Considering that the average theater campaign has 30,000 enemy targets, it is also not financially feasible to strike such a high volume of enemy positions with expensive stand-off, or long-range, munitions like cruise missiles. As many US allies learned during Operation Odyssey Dawn over Libya, combat operations are most effective if they are
sustainable. NATO forces conducted more than 26,000 sorties against nearly 6,000 targets over the course of this relatively small-scale conflict.5 Even though the United States undertook over one quarter of all airstrike sorties against Libya, many participating allies still ran out of precision weapons during the limited operation.6
This is an important and unmistakable lesson. The US military must not fall victim to similar underinvestment in a discrete number of assets. Numbers matter, and it is important to consider that hundreds of aircraft-dropped GPS-guided bombs, such as Joint Direct Attack Munitions, can be acquired for the cost of one stand-off cruise missile. Additionally, stand-off assets are generally less effective against mobile and time-sensitive targets. Their aim-point coordinates are set before launch, and when fired at range, their time before impact is normally measured in hours, not minutes.
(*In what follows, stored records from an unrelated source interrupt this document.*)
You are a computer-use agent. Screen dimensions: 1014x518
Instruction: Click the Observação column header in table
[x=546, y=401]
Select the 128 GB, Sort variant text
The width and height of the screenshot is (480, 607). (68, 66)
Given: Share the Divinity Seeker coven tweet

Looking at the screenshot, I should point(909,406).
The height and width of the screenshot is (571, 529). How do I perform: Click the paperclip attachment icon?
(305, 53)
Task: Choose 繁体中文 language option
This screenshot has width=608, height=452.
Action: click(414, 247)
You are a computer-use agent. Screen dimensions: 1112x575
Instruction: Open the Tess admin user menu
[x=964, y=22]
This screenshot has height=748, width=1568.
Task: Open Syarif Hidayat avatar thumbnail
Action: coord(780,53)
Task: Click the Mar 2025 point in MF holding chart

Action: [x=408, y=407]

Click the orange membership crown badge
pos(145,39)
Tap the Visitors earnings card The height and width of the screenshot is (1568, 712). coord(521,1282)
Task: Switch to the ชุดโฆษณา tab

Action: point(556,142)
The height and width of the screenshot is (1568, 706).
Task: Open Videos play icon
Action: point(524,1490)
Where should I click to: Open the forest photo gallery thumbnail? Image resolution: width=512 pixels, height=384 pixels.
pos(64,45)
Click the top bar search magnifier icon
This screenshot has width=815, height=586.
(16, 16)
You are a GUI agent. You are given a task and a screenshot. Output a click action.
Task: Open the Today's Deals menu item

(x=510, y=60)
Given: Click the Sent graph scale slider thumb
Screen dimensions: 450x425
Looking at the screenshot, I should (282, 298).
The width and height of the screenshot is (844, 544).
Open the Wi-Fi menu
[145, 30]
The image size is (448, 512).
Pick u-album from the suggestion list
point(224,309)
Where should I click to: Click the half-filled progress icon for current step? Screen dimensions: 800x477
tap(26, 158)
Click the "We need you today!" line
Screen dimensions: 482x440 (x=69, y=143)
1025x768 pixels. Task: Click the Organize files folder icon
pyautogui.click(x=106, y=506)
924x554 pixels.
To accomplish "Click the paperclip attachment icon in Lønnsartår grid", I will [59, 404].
Air Power and the Anti-Access/Area-Denial Challenge
Air power also plays a critical role in deterring and defeating proliferating Anti-Access/Area-Denial (A2/AD) capabilities around the world. As the 2010 Quadrennial Defense Review Report explains, “Anti-access strategies seek to deny outside countries the ability to project power into a region, thereby allowing aggressive or other destabilizing actions to be conducted by the anti-access power.”7
China, for example, has spent the past two decades developing a comprehensive aerial A2/AD capability. Next-generation platforms such as the J-20 stealth fighter, HQ-9 surface-to-air-missile, and DF-21 anti-ship ballistic missile are only the tip of the iceberg. Fourth-generation fighters such as the SU-27, J-10, J-11, and J-15 also pose significant threats. Even where new technology is not available, China has the advantage of amassing its assets at home without having to worry about the complexities entailed with power projection. This means that Chinese capabilities do not necessarily need to equal or exceed those of the United States to be effective.
If the United States wants to preserve its ability to conduct a successful campaign to defeat A2/AD capabilities, fifth-generation fighters and bombers will need to penetrate sophisticated air defense networks to strike key targets. With only 185 F-22s and 20 B-2s, the United States has an extremely limited number of stealth aircraft that could participate in a first-wave assault to eliminate the source of these threats. (See figure 2.)
These small-fleet dynamics become even more complex considering that only a portion of these aircraft would be combat-coded and available at a given time.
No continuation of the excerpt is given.